When you buy into this understanding, wear wealth's wreath proudly wherever you go. Whether it's at a grocery store where mobs of people are buying up all the bread, bottled water and batteries they can cram into their shopping cart, or the church where crowds are clamoring in droves to kneel before the possibility of hope and redemption. People will notice you wearing your new wealth, though they won't immediately put a finger on what is different about you.

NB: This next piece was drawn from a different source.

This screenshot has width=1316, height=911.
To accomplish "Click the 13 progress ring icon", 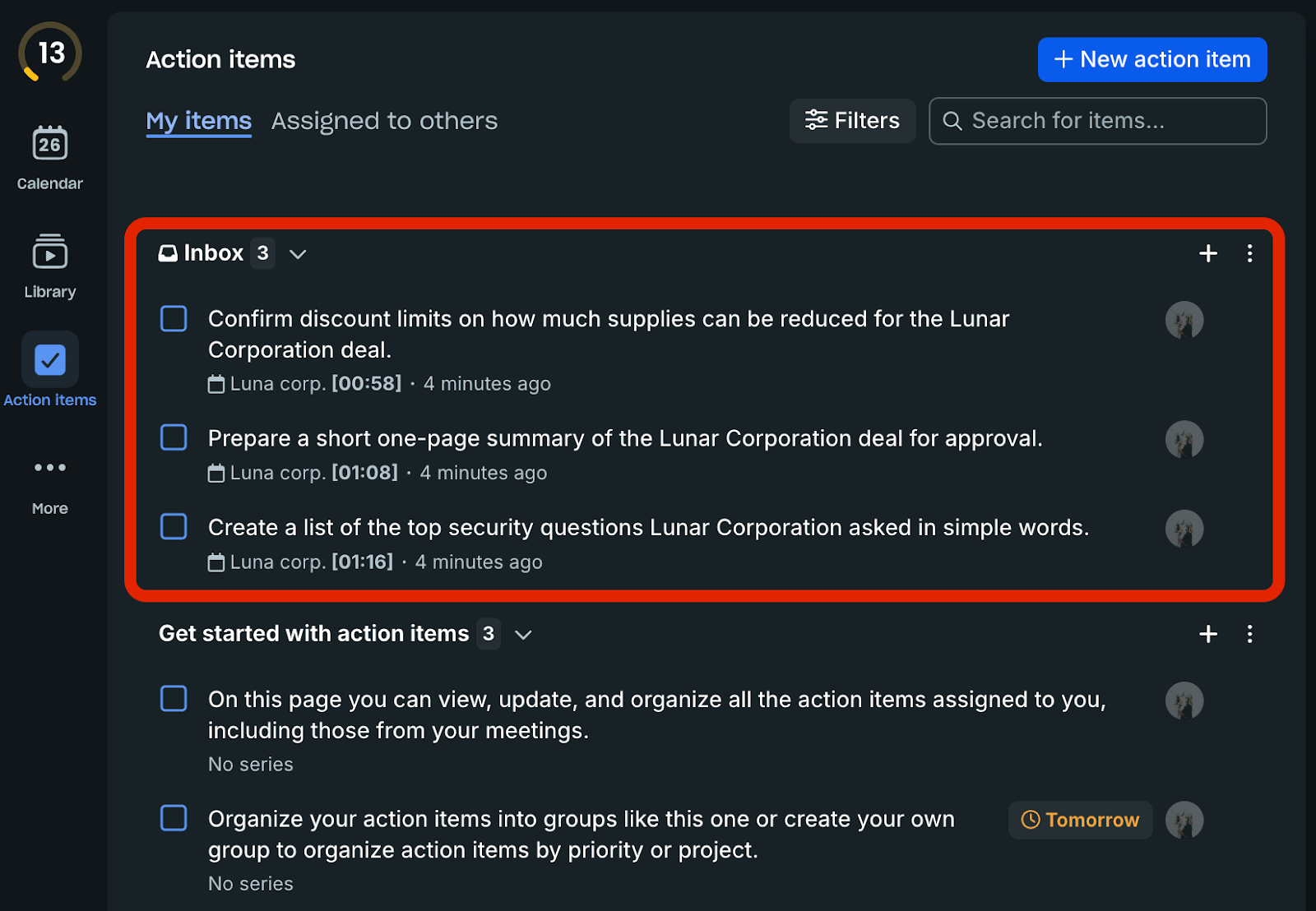I will pos(50,53).
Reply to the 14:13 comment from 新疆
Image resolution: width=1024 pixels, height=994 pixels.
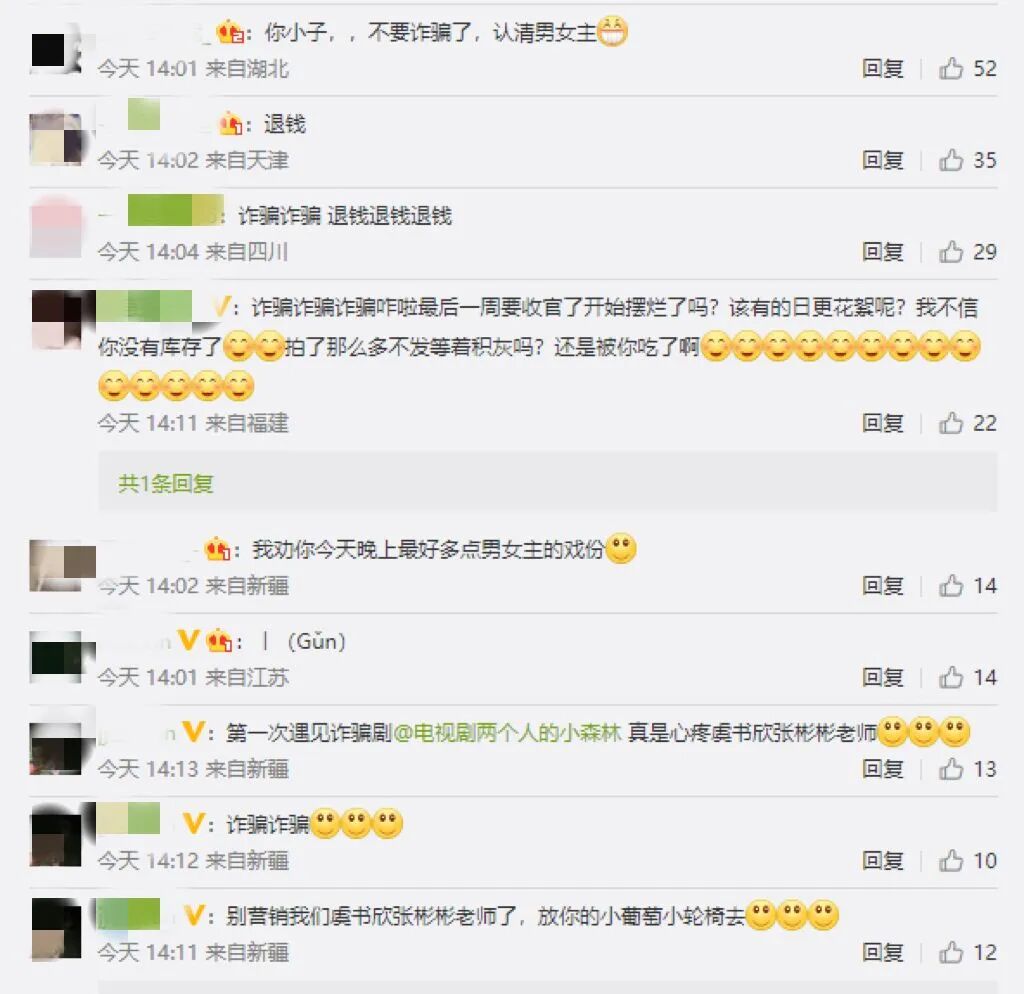(882, 769)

Be aware that the tallest flower in a field of Daisies gets picked first. This means that people will start to ask you about what you are doing that has your being looking and feeling so vibrant. Tell them your story about how you became wealthy as soon as you decided to do so. Educate them on the strategies you used to turn your frown upside down right smack in the face of certain annihilation. Notice the swelling of your strength lifting your happiness even higher as you pass on the good work of the Gods.
Opportunities are to be had for the brave soul that realizes the magic and wealth of now. Just ask Virgil--“Fortune favors the bold.” In these times that try men’s souls all that can be done is to improve yourself, invest in yourself and believe that good will come.
We cannot in these moments give up and it is our moral obligation to instead, endeavor to be the very best humans we can be and stand ready to bring better times to this world. In health and wellness, we can and will ride out this current turmoil.